Improving the practical use of microsimulation in nutrition policy analysis will depend on transparent model documentation, clear reporting of assumptions and uncertainty, and sustained engagement between modelers and policy stakeholders. When combined with empirical monitoring and qualitative evidence, microsimulation can support iterative learning and adjustment, strengthening its role in applied nutrition policy evaluation.

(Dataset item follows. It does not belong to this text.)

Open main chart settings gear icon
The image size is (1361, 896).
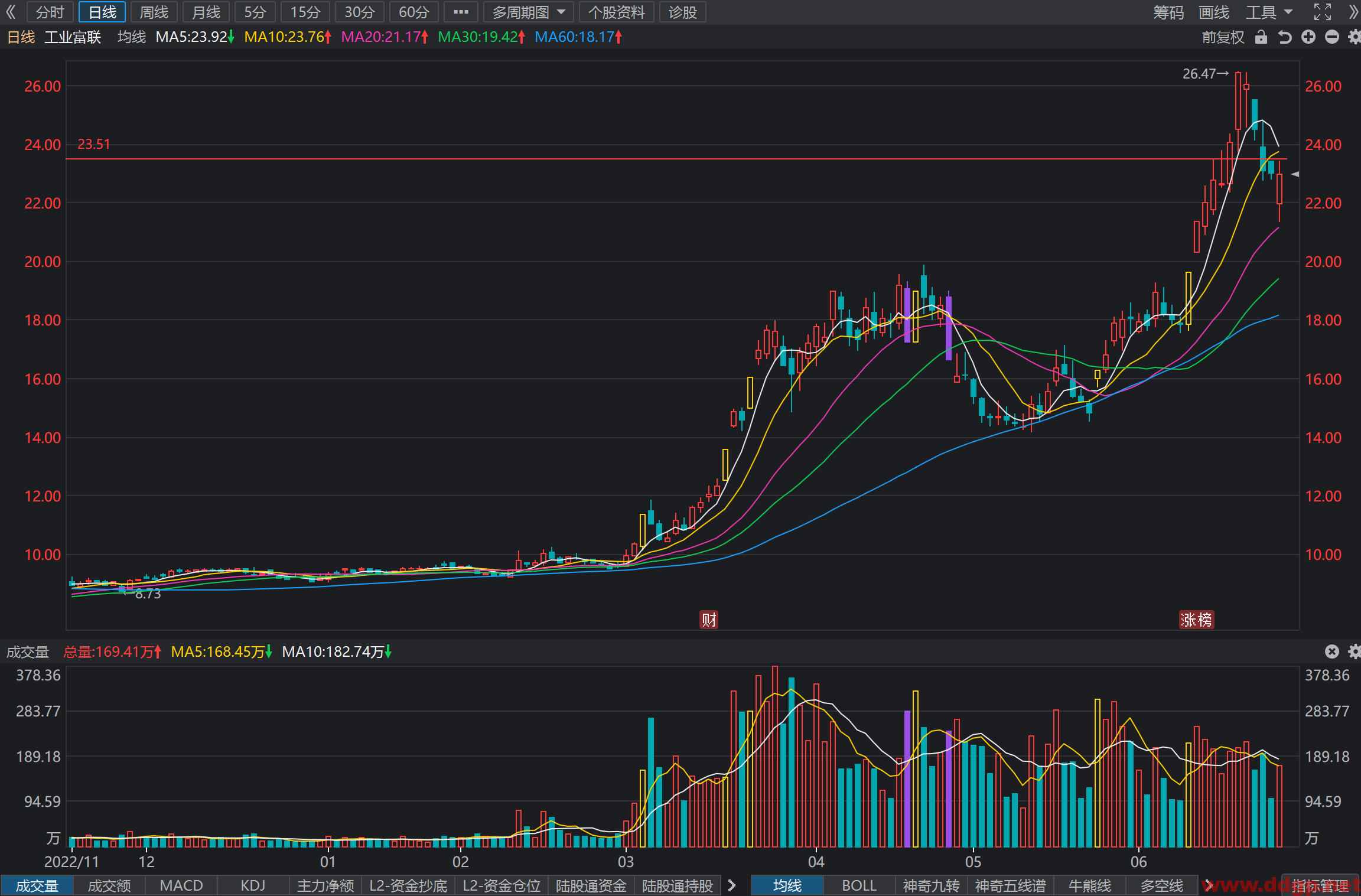coord(1355,37)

4.6. Practical Implications and Dissemination and Implementation of Microsimulation Models

4.6.1. Limitations Related to Causal Evidence and Quality Assessment

This review has several methodological limitations. Although most included studies described a conceptual pathway linking policy interventions to behavior change, BMI trajectories, and subsequent health outcomes, the empirical strength of evidence supporting individual steps in this pathway may vary across studies. Our quality assessment was designed to capture whether such a causal or theoretical structure was specified, rather than to compare the strength of evidence supporting each step (e.g., policy implementation, behavioral response, or BMI change). As a result, quality scores should be interpreted as indicators of conceptual alignment and reporting completeness rather than as a comparative assessment of causal validity. Future reviews could strengthen evidence evaluation by more explicitly examining the empirical support for each component of the causal pathway.

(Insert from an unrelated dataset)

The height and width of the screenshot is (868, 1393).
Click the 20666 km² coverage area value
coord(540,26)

4.6.2. Limitations Related to the Empirical Basis of Model Parameters

One limitation of this review is that key parameters used in microsimulation models to characterize relationships between policy interventions, behavioral responses, and obesity-related outcomes may be informed by empirical evidence of varying quality, which has implications for how simulation results are interpreted. In obesity-related microsimulation modeling, assumptions about key parameters are often informed by different types of empirical research and study designs.

As an illustration, model parameters may, in principle, be informed by different forms of empirical evidence. For example, parameters describing price–consumption relationships can reflect estimates synthesized from systematic reviews or meta-analyses, or alternatively, results drawn from single empirical studies. Likewise, parameters linking behavioral change to BMI outcomes can be informed by estimates derived from randomized controlled trials, quasi-experimental studies, or observational analyses, which may lead to different levels of confidence in the resulting assumptions.

Accordingly, findings from microsimulation studies should not be interpreted as being determined solely by model structure or technical implementation. Their reliability also depends on the empirical basis used to inform key parameter assumptions. Because this study is a scoping review, we did not seek to formally compare the causal strength of individual parameters or their underlying evidence sources. Rather, by explicitly noting heterogeneity in the evidentiary basis of commonly used model inputs, we aim to guide readers to consider evidence quality when interpreting results from obesity-related microsimulation studies. Future research could build on this review by more systematically examining how different sources of empirical evidence are used to inform key parameters and how such choices influence projected outcomes, thereby strengthening the interpretability and policy relevance of microsimulation modeling.

5. Conclusions

This scoping review finds that microsimulation is widely used to evaluate obesity-related nutrition policies and plays an important role in assessing long-term health, economic, and distributional impacts. However, current applications are marked by substantial methodological heterogeneity, particularly in behavioral assumptions, model calibration, and the treatment of equity, with formal equity metrics used only infrequently.

Based on this central finding, future microsimulation research would benefit from greater methodological transparency and standardization, more systematic incorporation of equity-focused measures, and expanded application across diverse policy and geographic contexts. Addressing these priorities would strengthen the comparability and policy relevance of microsimulation evidence for guiding nutrition policy decisions.